--- Task input Enclosed Below ---

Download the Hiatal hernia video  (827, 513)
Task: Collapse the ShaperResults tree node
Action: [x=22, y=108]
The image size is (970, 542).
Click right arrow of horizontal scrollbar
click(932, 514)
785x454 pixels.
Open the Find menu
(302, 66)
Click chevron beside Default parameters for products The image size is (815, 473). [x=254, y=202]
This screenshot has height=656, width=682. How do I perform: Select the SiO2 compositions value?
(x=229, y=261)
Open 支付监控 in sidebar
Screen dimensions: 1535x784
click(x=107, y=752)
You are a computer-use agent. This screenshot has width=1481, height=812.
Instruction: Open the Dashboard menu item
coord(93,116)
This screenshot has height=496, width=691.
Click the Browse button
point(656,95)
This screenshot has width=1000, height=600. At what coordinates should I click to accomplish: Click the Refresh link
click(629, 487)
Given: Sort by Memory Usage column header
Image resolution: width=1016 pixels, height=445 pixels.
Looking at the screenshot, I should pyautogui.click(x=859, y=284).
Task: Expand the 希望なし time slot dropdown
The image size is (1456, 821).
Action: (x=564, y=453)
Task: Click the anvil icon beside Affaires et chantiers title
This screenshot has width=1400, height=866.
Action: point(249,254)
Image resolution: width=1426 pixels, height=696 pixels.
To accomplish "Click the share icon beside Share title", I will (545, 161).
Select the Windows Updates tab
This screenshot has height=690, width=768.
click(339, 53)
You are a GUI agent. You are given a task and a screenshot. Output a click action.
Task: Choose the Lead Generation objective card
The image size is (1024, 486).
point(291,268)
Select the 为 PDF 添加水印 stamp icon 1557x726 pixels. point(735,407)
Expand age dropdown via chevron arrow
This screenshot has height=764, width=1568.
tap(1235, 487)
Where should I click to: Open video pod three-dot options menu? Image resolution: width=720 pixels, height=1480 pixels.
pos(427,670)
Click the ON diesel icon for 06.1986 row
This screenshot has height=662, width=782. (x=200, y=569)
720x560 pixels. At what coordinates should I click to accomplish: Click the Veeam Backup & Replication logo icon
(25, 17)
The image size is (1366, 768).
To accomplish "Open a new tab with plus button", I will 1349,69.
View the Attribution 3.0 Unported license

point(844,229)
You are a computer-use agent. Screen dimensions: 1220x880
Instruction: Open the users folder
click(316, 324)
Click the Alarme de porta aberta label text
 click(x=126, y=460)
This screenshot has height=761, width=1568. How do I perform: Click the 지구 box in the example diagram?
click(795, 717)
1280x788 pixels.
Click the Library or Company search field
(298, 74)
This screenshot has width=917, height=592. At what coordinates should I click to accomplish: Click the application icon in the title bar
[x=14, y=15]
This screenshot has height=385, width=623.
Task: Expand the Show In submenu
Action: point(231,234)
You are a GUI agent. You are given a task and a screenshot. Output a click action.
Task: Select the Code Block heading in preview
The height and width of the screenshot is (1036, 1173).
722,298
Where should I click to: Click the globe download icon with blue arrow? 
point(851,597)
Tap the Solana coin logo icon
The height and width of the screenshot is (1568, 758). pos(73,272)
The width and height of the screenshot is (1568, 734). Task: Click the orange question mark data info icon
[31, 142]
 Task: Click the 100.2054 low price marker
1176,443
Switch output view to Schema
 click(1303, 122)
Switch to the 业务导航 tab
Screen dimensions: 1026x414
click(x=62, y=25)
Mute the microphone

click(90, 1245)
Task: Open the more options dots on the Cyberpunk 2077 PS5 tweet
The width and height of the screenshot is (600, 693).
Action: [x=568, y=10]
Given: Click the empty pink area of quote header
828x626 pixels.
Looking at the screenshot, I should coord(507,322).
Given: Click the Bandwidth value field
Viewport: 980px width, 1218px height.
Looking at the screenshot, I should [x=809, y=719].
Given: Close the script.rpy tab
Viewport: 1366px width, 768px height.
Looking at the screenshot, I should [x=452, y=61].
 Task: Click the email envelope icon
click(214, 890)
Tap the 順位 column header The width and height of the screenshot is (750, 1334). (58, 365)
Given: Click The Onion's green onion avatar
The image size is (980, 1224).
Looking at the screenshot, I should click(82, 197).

--- End of Enclosed Task input ---

• **Aim of the exercise**
Reproduce the entries exactly as they appear.

• **Output of the exercise**
Download the Hiatal hernia video  (827, 513)
Task: Collapse the ShaperResults tree node
Action: [x=22, y=108]
The image size is (970, 542).
Click right arrow of horizontal scrollbar
click(932, 514)
785x454 pixels.
Open the Find menu
(302, 66)
Click chevron beside Default parameters for products The image size is (815, 473). [x=254, y=202]
This screenshot has height=656, width=682. How do I perform: Select the SiO2 compositions value?
(x=229, y=261)
Open 支付监控 in sidebar
Screen dimensions: 1535x784
click(x=107, y=752)
You are a computer-use agent. This screenshot has width=1481, height=812.
Instruction: Open the Dashboard menu item
coord(93,116)
This screenshot has height=496, width=691.
Click the Browse button
point(656,95)
This screenshot has width=1000, height=600. At what coordinates should I click to accomplish: Click the Refresh link
click(629, 487)
Given: Sort by Memory Usage column header
Image resolution: width=1016 pixels, height=445 pixels.
Looking at the screenshot, I should pyautogui.click(x=859, y=284).
Task: Expand the 希望なし time slot dropdown
The image size is (1456, 821).
Action: (x=564, y=453)
Task: Click the anvil icon beside Affaires et chantiers title
This screenshot has width=1400, height=866.
Action: point(249,254)
Image resolution: width=1426 pixels, height=696 pixels.
To accomplish "Click the share icon beside Share title", I will (545, 161).
Select the Windows Updates tab
This screenshot has height=690, width=768.
click(339, 53)
You are a GUI agent. You are given a task and a screenshot. Output a click action.
Task: Choose the Lead Generation objective card
The image size is (1024, 486).
point(291,268)
Select the 为 PDF 添加水印 stamp icon 1557x726 pixels. point(735,407)
Expand age dropdown via chevron arrow
This screenshot has height=764, width=1568.
tap(1235, 487)
Where should I click to: Open video pod three-dot options menu? Image resolution: width=720 pixels, height=1480 pixels.
pos(427,670)
Click the ON diesel icon for 06.1986 row
This screenshot has height=662, width=782. (x=200, y=569)
720x560 pixels. At what coordinates should I click to accomplish: Click the Veeam Backup & Replication logo icon
(25, 17)
The image size is (1366, 768).
To accomplish "Open a new tab with plus button", I will 1349,69.
View the Attribution 3.0 Unported license

point(844,229)
You are a computer-use agent. Screen dimensions: 1220x880
Instruction: Open the users folder
click(316, 324)
Click the Alarme de porta aberta label text
 click(x=126, y=460)
This screenshot has height=761, width=1568. How do I perform: Click the 지구 box in the example diagram?
click(795, 717)
1280x788 pixels.
Click the Library or Company search field
(298, 74)
This screenshot has width=917, height=592. At what coordinates should I click to accomplish: Click the application icon in the title bar
[x=14, y=15]
This screenshot has height=385, width=623.
Task: Expand the Show In submenu
Action: point(231,234)
You are a GUI agent. You are given a task and a screenshot. Output a click action.
Task: Select the Code Block heading in preview
The height and width of the screenshot is (1036, 1173).
722,298
Where should I click to: Click the globe download icon with blue arrow? 
point(851,597)
Tap the Solana coin logo icon
The height and width of the screenshot is (1568, 758). pos(73,272)
The width and height of the screenshot is (1568, 734). Task: Click the orange question mark data info icon
[31, 142]
 Task: Click the 100.2054 low price marker
1176,443
Switch output view to Schema
 click(1303, 122)
Switch to the 业务导航 tab
Screen dimensions: 1026x414
click(x=62, y=25)
Mute the microphone

click(90, 1245)
Task: Open the more options dots on the Cyberpunk 2077 PS5 tweet
The width and height of the screenshot is (600, 693).
Action: [x=568, y=10]
Given: Click the empty pink area of quote header
828x626 pixels.
Looking at the screenshot, I should coord(507,322).
Given: Click the Bandwidth value field
Viewport: 980px width, 1218px height.
Looking at the screenshot, I should [x=809, y=719].
Given: Close the script.rpy tab
Viewport: 1366px width, 768px height.
Looking at the screenshot, I should [x=452, y=61].
 Task: Click the email envelope icon
click(214, 890)
Tap the 順位 column header The width and height of the screenshot is (750, 1334). (58, 365)
Given: Click The Onion's green onion avatar
The image size is (980, 1224).
Looking at the screenshot, I should click(82, 197).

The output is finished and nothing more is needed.